De son côté, Piet Mondrian est inspiré par un tableau de son compatriote Bart van der Leck (1876-1958), La Tempête (1916), qui suit déjà certains préceptes de ce que sera le manifeste De Stijl. En particulier, Piet Mondrian a l’idée de réduire les couleurs de ses prochaines toiles aux seules 3 couleurs primaires (rouge, jaune, bleu) qui figurent dans le tableau de van der Leck (en plus du noir). Il définit ce qu’il appelle le néoplasticisme, soit la pratique d’un art abstrait, austère et géométrique.
En 1917, Theo van Doesburg crée officiellement De Stijl avec Piet Mondrian et Bart van der Leck, mais aussi avec le peintre et designer hongrois Vilmos Huszár (1884-1960), l’artiste et sculpteur belge Georges Vantongerloo (1886-1965), les architectes néerlandais Robert van’ t Hoff (1887-1979), Jacobus Johannes Pieter Oud (J.J.P. Oud, 1890-1963), Jan Wils (1891-1972), ainsi que le poète et écrivain Antony Kok (1892-1969). Ce faisant, Van Doesburg lance la revue manifeste du groupe, De Stijl, qui perdurera jusqu’à sa mort en 1931, une année qui marque un point final à l’aventure De Stijl.

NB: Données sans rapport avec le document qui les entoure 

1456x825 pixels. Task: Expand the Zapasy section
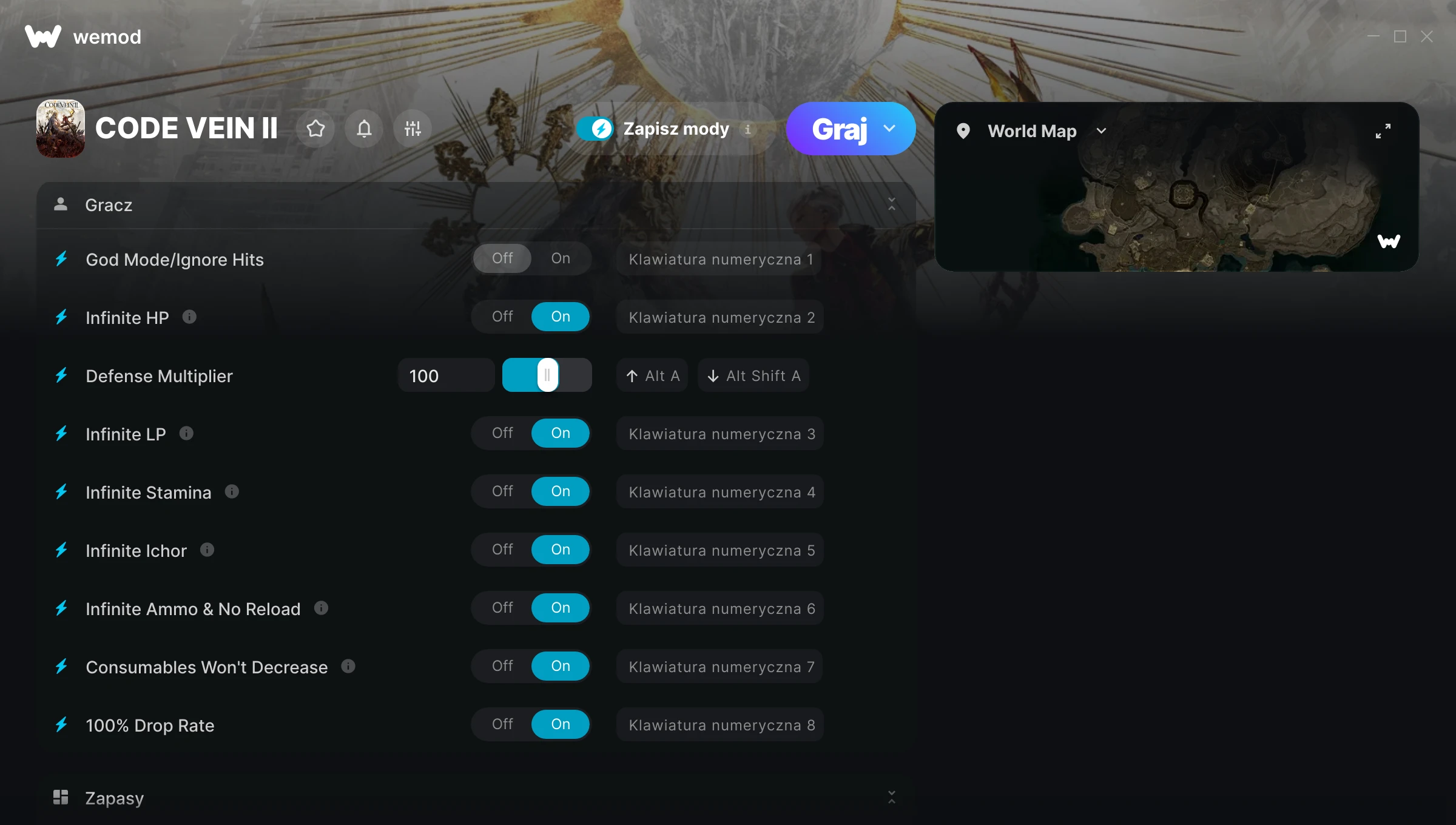coord(892,797)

Quelle(s) ligne(s) directrice(s) revendiquent les acteurs du mouvement ? Ils souhaitent construire une œuvre d’art totale, via une approche multidisciplinaire dans la recherche d'un art pouvant intervenir dans tous les aspects de la vie. Concrètement, leurs idées se manifestent par l’usage unique des couleurs « pures » (bleu, jaune, rouge) et des non-couleurs (blanc, gris, noir), appliquées en aplat (couleur et luminosité uniformes) ; l’utilisation de lignes et de combinaisons de couleurs sur des surfaces planes, l’usage exclusif de lignes droites et orthogonales, de formes se limitant à des rectangles et des carrés et d’un espace dynamisé par le jeu des diagonales.

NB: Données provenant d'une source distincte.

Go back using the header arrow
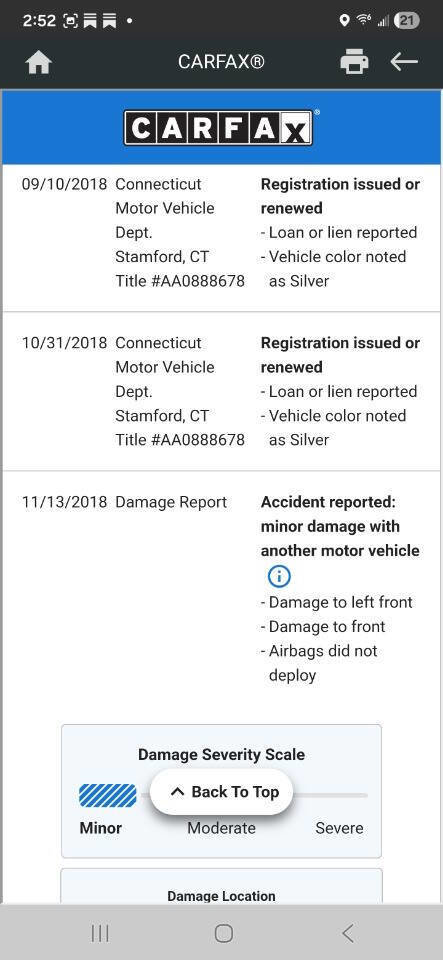Image resolution: width=443 pixels, height=960 pixels. coord(404,62)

Les règles édictées par le mouvement De Stijl vont influencer le style Bauhaus, le style international en architecture, jusqu’à des personnalités majeures de l’époque comme Le Corbusier ou Robert Mallet-Stevens. C’est ainsi qu’en 1921, Theo van Doesburg organise en dehors du Bauhaus un cours sur les théories de De Stijl (« Stijl-Kursus »), à la demande d’élèves et d’enseignants. Les architectes Walter Gropius et Mies van der Rohe sont séduits par les idées du mouvement qui veut associer les arts plastiques à l’architecture, au graphisme, à la typographie et au design, dans le but d’améliorer le cadre de vie de l’homme moderne.
Si Theo van Doesburg est le théoricien et animateur du mouvement à travers la revue De Stijl, et Piet Mondrian son représentant le plus connu pour sa peinture qui sublime le réel par la seule force de lignes géométriques et de 3 couleurs primaires, la troisième figure marquante du mouvement est Gerrit Rietveld (1888-1964). Ce designer, architecte et ébéniste originaire d’Utrecht comme van Doesburg, réalisera dans les années 20 des bâtiments et du mobilier fidèles aux théories développées par De Stijl.

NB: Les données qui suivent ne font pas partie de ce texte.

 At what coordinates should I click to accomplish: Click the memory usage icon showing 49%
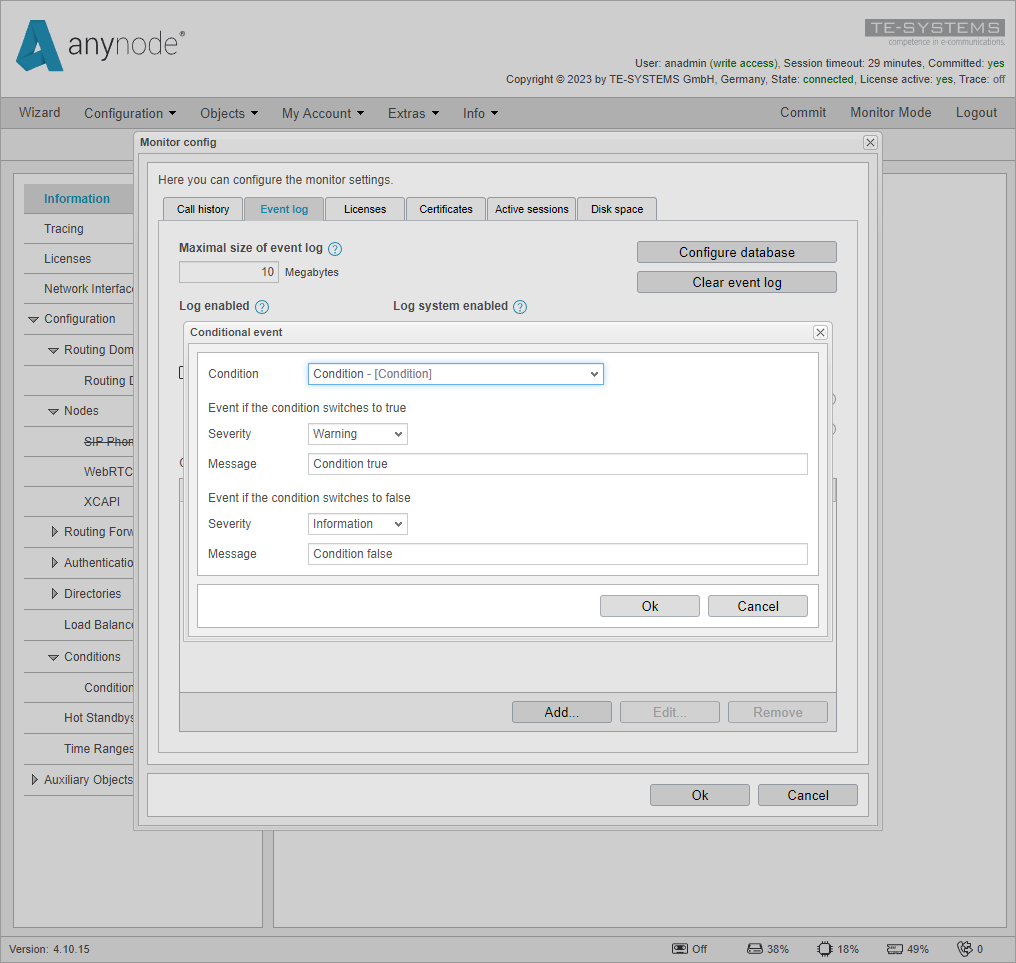pyautogui.click(x=893, y=948)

En 1918, alors qu’il ne connaît rien de l’avant-garde néerlandaise, Gerrit Rietveld conçoit la chaise Rouge et Bleue. C’est en 1919 qu’il rencontre les créateurs du mouvement qu’il intègre. 5 années plus tard en 1923, il applique les principes de De Stijl en laquant l’assise avec les 3 couleurs fondamentales. Fidèle au minimalisme prôné par De Stijl, la chaise Rouge et Bleue devient une pièce majeure du mouvement et est considérée de nos jours comme une des pièces les plus emblématiques du design du XXe siècle. Elle redéfinit pour l’époque la modernité.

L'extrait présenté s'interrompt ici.